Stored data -
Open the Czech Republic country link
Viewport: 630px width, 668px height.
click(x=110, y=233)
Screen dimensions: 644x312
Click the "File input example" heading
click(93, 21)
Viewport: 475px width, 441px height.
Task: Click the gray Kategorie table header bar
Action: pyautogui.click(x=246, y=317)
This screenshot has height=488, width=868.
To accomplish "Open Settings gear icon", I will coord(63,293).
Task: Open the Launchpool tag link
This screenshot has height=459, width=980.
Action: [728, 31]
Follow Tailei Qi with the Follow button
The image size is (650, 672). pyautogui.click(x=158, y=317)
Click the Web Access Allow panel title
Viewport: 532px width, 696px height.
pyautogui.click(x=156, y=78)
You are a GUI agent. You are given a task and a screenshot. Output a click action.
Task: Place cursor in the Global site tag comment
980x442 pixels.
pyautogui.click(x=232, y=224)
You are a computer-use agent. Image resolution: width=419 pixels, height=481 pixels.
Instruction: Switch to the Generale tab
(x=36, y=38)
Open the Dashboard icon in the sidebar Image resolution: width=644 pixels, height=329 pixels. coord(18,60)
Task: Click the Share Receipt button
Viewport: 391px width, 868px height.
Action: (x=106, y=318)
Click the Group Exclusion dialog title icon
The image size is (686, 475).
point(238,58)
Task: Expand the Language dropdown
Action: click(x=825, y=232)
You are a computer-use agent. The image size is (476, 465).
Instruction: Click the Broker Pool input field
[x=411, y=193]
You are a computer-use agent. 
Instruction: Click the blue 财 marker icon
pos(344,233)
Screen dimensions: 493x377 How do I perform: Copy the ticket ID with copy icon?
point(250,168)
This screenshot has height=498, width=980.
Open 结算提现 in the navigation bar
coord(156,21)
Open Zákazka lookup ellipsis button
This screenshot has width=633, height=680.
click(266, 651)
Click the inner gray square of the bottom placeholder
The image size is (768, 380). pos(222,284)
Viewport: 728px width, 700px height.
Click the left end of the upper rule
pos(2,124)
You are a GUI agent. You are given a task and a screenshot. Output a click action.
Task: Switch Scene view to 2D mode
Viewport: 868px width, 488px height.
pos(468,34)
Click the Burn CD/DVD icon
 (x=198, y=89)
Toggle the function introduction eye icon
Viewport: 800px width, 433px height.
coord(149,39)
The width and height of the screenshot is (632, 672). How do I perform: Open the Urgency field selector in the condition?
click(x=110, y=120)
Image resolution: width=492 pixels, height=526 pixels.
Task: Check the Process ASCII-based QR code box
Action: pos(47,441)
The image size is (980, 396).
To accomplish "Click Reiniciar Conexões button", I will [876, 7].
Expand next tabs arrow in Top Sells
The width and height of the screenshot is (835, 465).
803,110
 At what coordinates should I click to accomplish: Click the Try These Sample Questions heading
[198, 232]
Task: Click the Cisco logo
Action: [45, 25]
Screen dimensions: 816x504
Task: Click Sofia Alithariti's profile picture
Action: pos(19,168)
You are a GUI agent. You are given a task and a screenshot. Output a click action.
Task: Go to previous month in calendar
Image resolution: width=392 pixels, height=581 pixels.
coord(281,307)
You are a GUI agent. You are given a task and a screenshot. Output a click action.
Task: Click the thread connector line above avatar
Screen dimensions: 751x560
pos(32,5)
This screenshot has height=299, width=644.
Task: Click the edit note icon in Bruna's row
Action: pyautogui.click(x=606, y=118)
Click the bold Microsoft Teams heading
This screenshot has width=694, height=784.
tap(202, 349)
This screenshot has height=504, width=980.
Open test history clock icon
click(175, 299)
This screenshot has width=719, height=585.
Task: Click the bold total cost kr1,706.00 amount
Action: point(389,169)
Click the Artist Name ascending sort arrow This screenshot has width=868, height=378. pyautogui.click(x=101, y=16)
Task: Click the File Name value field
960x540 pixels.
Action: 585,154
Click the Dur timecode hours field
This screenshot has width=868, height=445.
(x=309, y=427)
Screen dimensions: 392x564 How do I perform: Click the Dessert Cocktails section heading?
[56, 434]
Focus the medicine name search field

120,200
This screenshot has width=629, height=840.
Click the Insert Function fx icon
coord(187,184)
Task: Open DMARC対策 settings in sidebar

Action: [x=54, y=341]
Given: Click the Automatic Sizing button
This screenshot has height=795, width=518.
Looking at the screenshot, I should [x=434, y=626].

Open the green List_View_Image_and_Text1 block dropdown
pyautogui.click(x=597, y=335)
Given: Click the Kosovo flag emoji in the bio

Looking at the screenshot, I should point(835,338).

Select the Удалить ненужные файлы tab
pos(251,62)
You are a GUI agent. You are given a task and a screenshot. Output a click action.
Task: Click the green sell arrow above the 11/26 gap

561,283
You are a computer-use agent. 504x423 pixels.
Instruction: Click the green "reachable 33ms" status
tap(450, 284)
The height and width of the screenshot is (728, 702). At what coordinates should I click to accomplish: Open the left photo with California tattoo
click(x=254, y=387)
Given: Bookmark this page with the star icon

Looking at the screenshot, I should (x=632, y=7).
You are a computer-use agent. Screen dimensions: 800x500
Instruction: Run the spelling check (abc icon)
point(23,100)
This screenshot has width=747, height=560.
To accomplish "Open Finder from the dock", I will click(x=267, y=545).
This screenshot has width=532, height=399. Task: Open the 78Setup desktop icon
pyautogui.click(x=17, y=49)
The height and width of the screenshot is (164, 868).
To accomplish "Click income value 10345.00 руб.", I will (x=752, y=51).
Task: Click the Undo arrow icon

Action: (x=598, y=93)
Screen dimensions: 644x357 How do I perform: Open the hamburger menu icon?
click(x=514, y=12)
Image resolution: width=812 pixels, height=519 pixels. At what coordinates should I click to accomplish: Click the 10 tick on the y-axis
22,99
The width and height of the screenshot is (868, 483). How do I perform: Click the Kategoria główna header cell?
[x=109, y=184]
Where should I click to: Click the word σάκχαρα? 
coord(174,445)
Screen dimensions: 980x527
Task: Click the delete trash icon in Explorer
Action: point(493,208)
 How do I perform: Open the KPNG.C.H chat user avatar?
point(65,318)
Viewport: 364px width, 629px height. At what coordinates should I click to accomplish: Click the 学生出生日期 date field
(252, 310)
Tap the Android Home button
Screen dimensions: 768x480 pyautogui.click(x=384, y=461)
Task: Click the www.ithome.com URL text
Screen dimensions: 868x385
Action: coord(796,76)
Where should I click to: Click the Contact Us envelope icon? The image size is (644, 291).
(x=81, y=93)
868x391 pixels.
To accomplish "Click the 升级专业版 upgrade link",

Exercise details - Beginning with the line that has "How do I perform: Open the KPNG.C.H", set down each line through the last one above, exactly, and nothing else.

Reply to the exercise -
 How do I perform: Open the KPNG.C.H chat user avatar?
point(65,318)
Viewport: 364px width, 629px height. At what coordinates should I click to accomplish: Click the 学生出生日期 date field
(252, 310)
Tap the Android Home button
Screen dimensions: 768x480 pyautogui.click(x=384, y=461)
Task: Click the www.ithome.com URL text
Screen dimensions: 868x385
Action: coord(796,76)
Where should I click to: Click the Contact Us envelope icon? The image size is (644, 291).
(x=81, y=93)
868x391 pixels.
To accomplish "Click the 升级专业版 upgrade link",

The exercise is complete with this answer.